(Records drawn from a dataset)
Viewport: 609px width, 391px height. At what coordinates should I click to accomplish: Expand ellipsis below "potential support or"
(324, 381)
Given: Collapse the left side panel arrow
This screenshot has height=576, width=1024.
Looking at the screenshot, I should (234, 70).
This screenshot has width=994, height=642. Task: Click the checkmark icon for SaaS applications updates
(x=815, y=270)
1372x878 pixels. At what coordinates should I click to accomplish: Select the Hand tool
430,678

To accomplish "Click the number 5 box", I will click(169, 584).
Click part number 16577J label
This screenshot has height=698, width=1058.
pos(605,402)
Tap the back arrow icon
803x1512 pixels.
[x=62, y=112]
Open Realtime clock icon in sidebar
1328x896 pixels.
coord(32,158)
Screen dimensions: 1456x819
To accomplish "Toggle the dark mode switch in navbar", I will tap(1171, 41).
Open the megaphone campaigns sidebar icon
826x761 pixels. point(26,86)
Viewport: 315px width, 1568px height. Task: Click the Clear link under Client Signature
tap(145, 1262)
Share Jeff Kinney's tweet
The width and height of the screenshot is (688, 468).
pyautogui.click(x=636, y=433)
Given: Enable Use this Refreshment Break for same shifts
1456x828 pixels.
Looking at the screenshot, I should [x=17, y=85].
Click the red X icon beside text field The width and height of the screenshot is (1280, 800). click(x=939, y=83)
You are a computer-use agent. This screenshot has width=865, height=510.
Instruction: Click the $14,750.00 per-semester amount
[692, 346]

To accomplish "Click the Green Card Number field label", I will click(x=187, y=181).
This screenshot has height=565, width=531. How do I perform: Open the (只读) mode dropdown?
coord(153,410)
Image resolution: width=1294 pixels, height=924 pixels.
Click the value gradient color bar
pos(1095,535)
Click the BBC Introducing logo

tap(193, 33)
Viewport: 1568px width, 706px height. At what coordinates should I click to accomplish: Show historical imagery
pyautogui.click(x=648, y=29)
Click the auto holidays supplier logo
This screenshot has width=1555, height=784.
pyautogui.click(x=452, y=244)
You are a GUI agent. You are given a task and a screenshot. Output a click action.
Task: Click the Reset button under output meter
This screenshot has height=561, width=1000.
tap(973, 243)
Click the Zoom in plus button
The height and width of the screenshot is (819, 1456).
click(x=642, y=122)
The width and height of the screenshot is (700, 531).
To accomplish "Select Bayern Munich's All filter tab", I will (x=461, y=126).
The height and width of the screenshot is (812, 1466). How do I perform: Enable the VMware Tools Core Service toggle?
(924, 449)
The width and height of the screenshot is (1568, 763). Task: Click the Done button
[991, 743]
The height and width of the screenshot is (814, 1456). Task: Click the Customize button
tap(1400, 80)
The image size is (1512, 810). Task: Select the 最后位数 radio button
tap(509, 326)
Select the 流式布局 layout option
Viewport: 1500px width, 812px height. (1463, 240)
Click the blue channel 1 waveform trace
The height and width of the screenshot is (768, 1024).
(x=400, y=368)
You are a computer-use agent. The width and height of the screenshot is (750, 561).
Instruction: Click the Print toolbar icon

• **Action item**: Set down nothing but the lines from the one containing "This screenshot has height=565, width=531." through the end of the entries above, exactly as written, both ends counted.

• **Your response**:
This screenshot has height=565, width=531. How do I perform: Open the (只读) mode dropdown?
coord(153,410)
Image resolution: width=1294 pixels, height=924 pixels.
Click the value gradient color bar
pos(1095,535)
Click the BBC Introducing logo

tap(193, 33)
Viewport: 1568px width, 706px height. At what coordinates should I click to accomplish: Show historical imagery
pyautogui.click(x=648, y=29)
Click the auto holidays supplier logo
This screenshot has width=1555, height=784.
pyautogui.click(x=452, y=244)
You are a GUI agent. You are given a task and a screenshot. Output a click action.
Task: Click the Reset button under output meter
This screenshot has height=561, width=1000.
tap(973, 243)
Click the Zoom in plus button
The height and width of the screenshot is (819, 1456).
click(x=642, y=122)
The width and height of the screenshot is (700, 531).
To accomplish "Select Bayern Munich's All filter tab", I will (x=461, y=126).
The height and width of the screenshot is (812, 1466). How do I perform: Enable the VMware Tools Core Service toggle?
(924, 449)
The width and height of the screenshot is (1568, 763). Task: Click the Done button
[991, 743]
The height and width of the screenshot is (814, 1456). Task: Click the Customize button
tap(1400, 80)
The image size is (1512, 810). Task: Select the 最后位数 radio button
tap(509, 326)
Select the 流式布局 layout option
Viewport: 1500px width, 812px height. (1463, 240)
Click the blue channel 1 waveform trace
The height and width of the screenshot is (768, 1024).
(x=400, y=368)
You are a computer-use agent. The width and height of the screenshot is (750, 561).
Instruction: Click the Print toolbar icon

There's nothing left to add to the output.